Data records Start Marker

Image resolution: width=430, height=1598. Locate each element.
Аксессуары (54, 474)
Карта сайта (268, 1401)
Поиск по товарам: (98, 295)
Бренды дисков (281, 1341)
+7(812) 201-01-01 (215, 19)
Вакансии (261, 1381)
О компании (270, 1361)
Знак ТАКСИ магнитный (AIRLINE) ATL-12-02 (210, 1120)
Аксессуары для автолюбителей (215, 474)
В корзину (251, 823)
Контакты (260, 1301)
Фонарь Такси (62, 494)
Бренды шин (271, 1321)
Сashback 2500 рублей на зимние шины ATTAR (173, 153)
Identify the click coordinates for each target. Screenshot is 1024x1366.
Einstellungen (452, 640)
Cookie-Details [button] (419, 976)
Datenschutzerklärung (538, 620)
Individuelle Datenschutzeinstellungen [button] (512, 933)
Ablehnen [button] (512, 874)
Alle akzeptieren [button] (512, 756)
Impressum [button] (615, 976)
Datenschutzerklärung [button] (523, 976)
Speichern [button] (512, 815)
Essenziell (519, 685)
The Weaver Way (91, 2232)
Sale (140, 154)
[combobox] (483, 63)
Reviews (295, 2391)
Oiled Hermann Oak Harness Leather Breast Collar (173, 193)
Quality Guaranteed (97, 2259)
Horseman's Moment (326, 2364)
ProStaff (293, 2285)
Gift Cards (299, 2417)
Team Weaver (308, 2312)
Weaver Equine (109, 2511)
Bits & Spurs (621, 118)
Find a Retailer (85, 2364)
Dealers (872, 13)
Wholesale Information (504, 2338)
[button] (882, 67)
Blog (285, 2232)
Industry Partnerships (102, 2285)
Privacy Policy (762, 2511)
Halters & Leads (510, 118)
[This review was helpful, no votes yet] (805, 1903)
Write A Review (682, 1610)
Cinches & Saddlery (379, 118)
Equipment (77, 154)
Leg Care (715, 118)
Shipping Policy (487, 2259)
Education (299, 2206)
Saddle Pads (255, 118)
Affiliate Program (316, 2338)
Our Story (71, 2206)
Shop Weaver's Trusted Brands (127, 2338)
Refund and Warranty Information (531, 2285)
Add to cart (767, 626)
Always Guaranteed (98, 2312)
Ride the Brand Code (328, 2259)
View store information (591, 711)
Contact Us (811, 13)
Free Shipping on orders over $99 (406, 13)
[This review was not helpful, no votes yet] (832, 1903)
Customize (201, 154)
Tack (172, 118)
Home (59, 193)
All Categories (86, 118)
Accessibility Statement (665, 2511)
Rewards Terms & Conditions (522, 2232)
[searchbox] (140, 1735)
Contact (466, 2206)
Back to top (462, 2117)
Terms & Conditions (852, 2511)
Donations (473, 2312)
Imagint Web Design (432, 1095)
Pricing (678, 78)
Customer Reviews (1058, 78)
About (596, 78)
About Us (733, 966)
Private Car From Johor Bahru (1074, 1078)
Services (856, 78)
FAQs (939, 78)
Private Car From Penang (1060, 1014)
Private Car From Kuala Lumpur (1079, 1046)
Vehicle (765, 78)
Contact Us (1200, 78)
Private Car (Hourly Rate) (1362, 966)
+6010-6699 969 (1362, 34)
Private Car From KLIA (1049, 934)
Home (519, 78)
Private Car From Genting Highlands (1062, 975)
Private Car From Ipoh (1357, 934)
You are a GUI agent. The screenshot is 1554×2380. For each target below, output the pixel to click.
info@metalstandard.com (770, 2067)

Data records End Marker

■ **Task requirements**: Repeat the entries shown above, every one, word for word.

■ **Answer to this exercise**:
Image resolution: width=430, height=1598. Locate each element.
Аксессуары (54, 474)
Карта сайта (268, 1401)
Поиск по товарам: (98, 295)
Бренды дисков (281, 1341)
+7(812) 201-01-01 (215, 19)
Вакансии (261, 1381)
О компании (270, 1361)
Знак ТАКСИ магнитный (AIRLINE) ATL-12-02 (210, 1120)
Аксессуары для автолюбителей (215, 474)
В корзину (251, 823)
Контакты (260, 1301)
Фонарь Такси (62, 494)
Бренды шин (271, 1321)
Сashback 2500 рублей на зимние шины ATTAR (173, 153)
Identify the click coordinates for each target. Screenshot is 1024x1366.
Einstellungen (452, 640)
Cookie-Details [button] (419, 976)
Datenschutzerklärung (538, 620)
Individuelle Datenschutzeinstellungen [button] (512, 933)
Ablehnen [button] (512, 874)
Alle akzeptieren [button] (512, 756)
Impressum [button] (615, 976)
Datenschutzerklärung [button] (523, 976)
Speichern [button] (512, 815)
Essenziell (519, 685)
The Weaver Way (91, 2232)
Sale (140, 154)
[combobox] (483, 63)
Reviews (295, 2391)
Oiled Hermann Oak Harness Leather Breast Collar (173, 193)
Quality Guaranteed (97, 2259)
Horseman's Moment (326, 2364)
ProStaff (293, 2285)
Gift Cards (299, 2417)
Team Weaver (308, 2312)
Weaver Equine (109, 2511)
Bits & Spurs (621, 118)
Find a Retailer (85, 2364)
Dealers (872, 13)
Wholesale Information (504, 2338)
[button] (882, 67)
Blog (285, 2232)
Industry Partnerships (102, 2285)
Privacy Policy (762, 2511)
Halters & Leads (510, 118)
[This review was helpful, no votes yet] (805, 1903)
Write A Review (682, 1610)
Cinches & Saddlery (379, 118)
Equipment (77, 154)
Leg Care (715, 118)
Shipping Policy (487, 2259)
Education (299, 2206)
Saddle Pads (255, 118)
Affiliate Program (316, 2338)
Our Story (71, 2206)
Shop Weaver's Trusted Brands (127, 2338)
Refund and Warranty Information (531, 2285)
Add to cart (767, 626)
Always Guaranteed (98, 2312)
Ride the Brand Code (328, 2259)
View store information (591, 711)
Contact Us (811, 13)
Free Shipping on orders over $99 (406, 13)
[This review was not helpful, no votes yet] (832, 1903)
Customize (201, 154)
Tack (172, 118)
Home (59, 193)
All Categories (86, 118)
Accessibility Statement (665, 2511)
Rewards Terms & Conditions (522, 2232)
[searchbox] (140, 1735)
Contact (466, 2206)
Back to top (462, 2117)
Terms & Conditions (852, 2511)
Donations (473, 2312)
Imagint Web Design (432, 1095)
Pricing (678, 78)
Customer Reviews (1058, 78)
About (596, 78)
About Us (733, 966)
Private Car From Johor Bahru (1074, 1078)
Services (856, 78)
FAQs (939, 78)
Private Car From Penang (1060, 1014)
Private Car From Kuala Lumpur (1079, 1046)
Vehicle (765, 78)
Contact Us (1200, 78)
Private Car (Hourly Rate) (1362, 966)
+6010-6699 969 (1362, 34)
Private Car From KLIA (1049, 934)
Home (519, 78)
Private Car From Genting Highlands (1062, 975)
Private Car From Ipoh (1357, 934)
You are a GUI agent. The screenshot is 1554×2380. For each target below, output the pixel to click.
info@metalstandard.com (770, 2067)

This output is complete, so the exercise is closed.